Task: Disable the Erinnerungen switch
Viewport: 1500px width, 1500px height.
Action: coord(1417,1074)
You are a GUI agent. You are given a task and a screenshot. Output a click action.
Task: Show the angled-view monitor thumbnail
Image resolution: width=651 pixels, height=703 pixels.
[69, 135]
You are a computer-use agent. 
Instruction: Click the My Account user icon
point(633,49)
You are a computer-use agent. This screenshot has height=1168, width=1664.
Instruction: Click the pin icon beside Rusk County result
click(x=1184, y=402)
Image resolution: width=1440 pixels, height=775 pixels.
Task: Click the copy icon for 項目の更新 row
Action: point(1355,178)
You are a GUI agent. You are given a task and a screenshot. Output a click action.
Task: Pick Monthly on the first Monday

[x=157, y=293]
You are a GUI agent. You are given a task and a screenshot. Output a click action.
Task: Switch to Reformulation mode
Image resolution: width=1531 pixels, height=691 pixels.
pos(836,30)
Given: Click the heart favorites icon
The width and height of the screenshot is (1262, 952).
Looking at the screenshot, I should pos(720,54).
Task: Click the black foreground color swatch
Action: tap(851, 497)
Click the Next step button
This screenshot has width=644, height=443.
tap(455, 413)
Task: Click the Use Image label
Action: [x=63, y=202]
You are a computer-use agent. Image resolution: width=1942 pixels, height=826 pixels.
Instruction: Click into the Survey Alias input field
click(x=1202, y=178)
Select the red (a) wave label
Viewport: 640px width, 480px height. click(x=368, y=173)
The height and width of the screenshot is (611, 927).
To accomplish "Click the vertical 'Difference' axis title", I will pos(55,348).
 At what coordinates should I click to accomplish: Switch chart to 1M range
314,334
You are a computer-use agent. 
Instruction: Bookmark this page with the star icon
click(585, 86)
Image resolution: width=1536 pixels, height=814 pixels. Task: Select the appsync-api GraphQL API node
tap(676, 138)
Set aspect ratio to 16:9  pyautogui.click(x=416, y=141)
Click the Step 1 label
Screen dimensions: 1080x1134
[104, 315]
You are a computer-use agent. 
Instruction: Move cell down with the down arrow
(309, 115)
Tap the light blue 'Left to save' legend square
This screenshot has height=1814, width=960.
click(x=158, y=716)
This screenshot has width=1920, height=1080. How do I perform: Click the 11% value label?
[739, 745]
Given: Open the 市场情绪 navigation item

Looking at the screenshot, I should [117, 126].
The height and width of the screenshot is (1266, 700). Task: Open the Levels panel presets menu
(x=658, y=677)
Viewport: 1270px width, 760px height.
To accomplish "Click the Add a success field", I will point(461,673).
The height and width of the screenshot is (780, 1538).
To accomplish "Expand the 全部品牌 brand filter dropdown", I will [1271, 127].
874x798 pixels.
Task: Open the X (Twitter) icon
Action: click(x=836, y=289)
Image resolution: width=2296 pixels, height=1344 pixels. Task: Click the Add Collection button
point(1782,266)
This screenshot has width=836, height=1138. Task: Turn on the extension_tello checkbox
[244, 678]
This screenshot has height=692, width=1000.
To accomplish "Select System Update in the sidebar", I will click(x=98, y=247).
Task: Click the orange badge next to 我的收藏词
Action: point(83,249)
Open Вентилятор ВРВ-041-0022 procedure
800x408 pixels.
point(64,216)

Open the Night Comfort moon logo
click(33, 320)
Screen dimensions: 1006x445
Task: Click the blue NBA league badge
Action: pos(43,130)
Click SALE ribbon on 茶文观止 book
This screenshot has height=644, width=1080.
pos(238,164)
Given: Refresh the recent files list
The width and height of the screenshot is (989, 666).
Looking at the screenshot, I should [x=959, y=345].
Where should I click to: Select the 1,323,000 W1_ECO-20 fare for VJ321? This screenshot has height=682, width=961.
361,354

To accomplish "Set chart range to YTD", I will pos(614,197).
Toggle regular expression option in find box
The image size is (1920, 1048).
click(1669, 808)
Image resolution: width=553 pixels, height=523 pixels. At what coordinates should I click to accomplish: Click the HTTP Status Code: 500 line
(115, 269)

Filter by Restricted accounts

_ _ _ _

Requirement | Extract the complete listing above, reproducing each line exactly.

Finished exercise |
Task: Disable the Erinnerungen switch
Viewport: 1500px width, 1500px height.
Action: coord(1417,1074)
You are a GUI agent. You are given a task and a screenshot. Output a click action.
Task: Show the angled-view monitor thumbnail
Image resolution: width=651 pixels, height=703 pixels.
[69, 135]
You are a computer-use agent. 
Instruction: Click the My Account user icon
point(633,49)
You are a computer-use agent. This screenshot has height=1168, width=1664.
Instruction: Click the pin icon beside Rusk County result
click(x=1184, y=402)
Image resolution: width=1440 pixels, height=775 pixels.
Task: Click the copy icon for 項目の更新 row
Action: point(1355,178)
You are a GUI agent. You are given a task and a screenshot. Output a click action.
Task: Pick Monthly on the first Monday

[x=157, y=293]
You are a GUI agent. You are given a task and a screenshot. Output a click action.
Task: Switch to Reformulation mode
Image resolution: width=1531 pixels, height=691 pixels.
pos(836,30)
Given: Click the heart favorites icon
The width and height of the screenshot is (1262, 952).
Looking at the screenshot, I should pos(720,54).
Task: Click the black foreground color swatch
Action: tap(851, 497)
Click the Next step button
This screenshot has width=644, height=443.
tap(455, 413)
Task: Click the Use Image label
Action: [x=63, y=202]
You are a computer-use agent. Image resolution: width=1942 pixels, height=826 pixels.
Instruction: Click into the Survey Alias input field
click(x=1202, y=178)
Select the red (a) wave label
Viewport: 640px width, 480px height. click(x=368, y=173)
The height and width of the screenshot is (611, 927).
To accomplish "Click the vertical 'Difference' axis title", I will pos(55,348).
 At what coordinates should I click to accomplish: Switch chart to 1M range
314,334
You are a computer-use agent. 
Instruction: Bookmark this page with the star icon
click(585, 86)
Image resolution: width=1536 pixels, height=814 pixels. Task: Select the appsync-api GraphQL API node
tap(676, 138)
Set aspect ratio to 16:9  pyautogui.click(x=416, y=141)
Click the Step 1 label
Screen dimensions: 1080x1134
[104, 315]
You are a computer-use agent. 
Instruction: Move cell down with the down arrow
(309, 115)
Tap the light blue 'Left to save' legend square
This screenshot has height=1814, width=960.
click(x=158, y=716)
This screenshot has width=1920, height=1080. How do I perform: Click the 11% value label?
[739, 745]
Given: Open the 市场情绪 navigation item

Looking at the screenshot, I should [117, 126].
The height and width of the screenshot is (1266, 700). Task: Open the Levels panel presets menu
(x=658, y=677)
Viewport: 1270px width, 760px height.
To accomplish "Click the Add a success field", I will point(461,673).
The height and width of the screenshot is (780, 1538).
To accomplish "Expand the 全部品牌 brand filter dropdown", I will [1271, 127].
874x798 pixels.
Task: Open the X (Twitter) icon
Action: click(x=836, y=289)
Image resolution: width=2296 pixels, height=1344 pixels. Task: Click the Add Collection button
point(1782,266)
This screenshot has width=836, height=1138. Task: Turn on the extension_tello checkbox
[244, 678]
This screenshot has height=692, width=1000.
To accomplish "Select System Update in the sidebar", I will click(x=98, y=247).
Task: Click the orange badge next to 我的收藏词
Action: point(83,249)
Open Вентилятор ВРВ-041-0022 procedure
800x408 pixels.
point(64,216)

Open the Night Comfort moon logo
click(33, 320)
Screen dimensions: 1006x445
Task: Click the blue NBA league badge
Action: pos(43,130)
Click SALE ribbon on 茶文观止 book
This screenshot has height=644, width=1080.
pos(238,164)
Given: Refresh the recent files list
The width and height of the screenshot is (989, 666).
Looking at the screenshot, I should [x=959, y=345].
Where should I click to: Select the 1,323,000 W1_ECO-20 fare for VJ321? This screenshot has height=682, width=961.
361,354

To accomplish "Set chart range to YTD", I will pos(614,197).
Toggle regular expression option in find box
The image size is (1920, 1048).
click(1669, 808)
Image resolution: width=553 pixels, height=523 pixels. At what coordinates should I click to accomplish: Click the HTTP Status Code: 500 line
(115, 269)

Filter by Restricted accounts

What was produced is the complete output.